Charismatic Leadership and Social Change
In Pakistan’s The News – International, former principal of Gordon College of Rawalpindi, Prof Khwaja Masud wrote a piece on charismatic leadership and social change. Here are some of his observations:
The problem of leadership appears most urgently at defining moments of history. A sharp crisis in social, economic and political affairs, when something must be done and done quickly, naturally intensifies interest in the role of a leader in history making.
The society-shattering deed is possible only when the society is ripe for it. In the biblical phrase, things happen in the fullness of time. Delivery may be forced, but the child must be ready to enter the world. The leader acts only as a midwife who brings forth what is already mothered by the spirit of the age, or as the Germans say ‘zeitgeist’. We cannot sit back and wait for the event to happen. This is where commitment comes in. These who stand and wait are either cowards or traitors to the cause.
Apart from the qualities enumerated by Iqbal— lofty vision, mellifluous discourse and a passionate heart—the leader must possess charisma. [W]hen a social order nears bankruptcy, there is actually felt a desire among the people for a charismatic leader who may symbolize their deeply felt needs and aspirations. The charismatic leader is born in a climate of uncertainty and unpredictability.
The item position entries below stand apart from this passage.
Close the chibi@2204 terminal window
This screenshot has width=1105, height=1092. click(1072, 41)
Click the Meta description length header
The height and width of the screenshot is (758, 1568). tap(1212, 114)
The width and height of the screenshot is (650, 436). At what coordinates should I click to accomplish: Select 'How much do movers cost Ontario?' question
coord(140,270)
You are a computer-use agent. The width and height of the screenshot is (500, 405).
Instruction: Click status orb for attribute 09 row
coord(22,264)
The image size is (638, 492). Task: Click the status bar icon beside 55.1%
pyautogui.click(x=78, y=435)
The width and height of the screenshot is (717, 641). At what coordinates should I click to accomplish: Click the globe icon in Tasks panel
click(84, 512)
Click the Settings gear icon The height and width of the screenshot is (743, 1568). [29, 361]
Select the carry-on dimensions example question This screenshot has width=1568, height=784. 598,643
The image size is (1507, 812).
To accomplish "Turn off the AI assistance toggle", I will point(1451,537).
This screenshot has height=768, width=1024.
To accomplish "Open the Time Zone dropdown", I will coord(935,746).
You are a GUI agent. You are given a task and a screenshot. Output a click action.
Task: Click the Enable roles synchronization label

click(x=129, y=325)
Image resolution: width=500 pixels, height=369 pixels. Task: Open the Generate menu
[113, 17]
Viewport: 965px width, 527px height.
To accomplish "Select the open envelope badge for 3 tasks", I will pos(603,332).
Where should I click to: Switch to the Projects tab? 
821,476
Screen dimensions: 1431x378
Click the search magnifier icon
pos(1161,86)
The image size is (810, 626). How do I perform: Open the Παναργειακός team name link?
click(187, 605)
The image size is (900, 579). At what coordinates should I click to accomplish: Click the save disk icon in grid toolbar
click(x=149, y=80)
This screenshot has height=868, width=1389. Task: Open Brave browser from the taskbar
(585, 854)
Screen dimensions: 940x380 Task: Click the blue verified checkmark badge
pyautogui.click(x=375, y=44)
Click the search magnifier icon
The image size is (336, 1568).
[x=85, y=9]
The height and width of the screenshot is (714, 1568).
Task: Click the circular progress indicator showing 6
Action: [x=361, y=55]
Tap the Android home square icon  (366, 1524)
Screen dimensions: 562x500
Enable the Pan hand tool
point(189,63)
He moves in to bridge the gap between the discredited past and uncertain future. When the two ages overlap, one dying and the other refusing to be born, the historic need for charismatic leader arises, who has his hand on the pulse of time, and, who, above all, is closely attached to the common people. He is fired by the passion, inspired by the vision and totally committed to extricate the distraught people from the agony of uncertainty so as to lead them to safe haven.
Tolstoy has correctly pinpointed the source of power of a charismatic leader. He says: “The power of a great leader lies neither in the physical nor moral qualities of him who possesses it. Power is the collective will of the people transferred by expressed or tacit consent to their chosen leader.”
The objective conditions may be ripe for the radical transformation of a society, but without a leader who can command the respect and love of the masses, the historic opportunity may be lost.
As former US president Woodrow Wilson once said: “When I look back on the process of history, I see this writing over every page that the nations are renewed from the bottom, not from the top, that the genius who springs from the ranks of the unknown men is the genius who renews the youth and energy of the people. The utility, the vitality and the fruitage of life does not come from the top to the bottom, it comes like the natural growth of a great tree from the soil, up through the trunk into the branches to the foliage and the fruit. The great struggling unknown masses that are the base of everything are the dynamic force that is lifting the levels of history. A nation is as great and only as great as her rank and file.”
It is the dialectical relation between the charismatic leader and the struggling masses that makes history.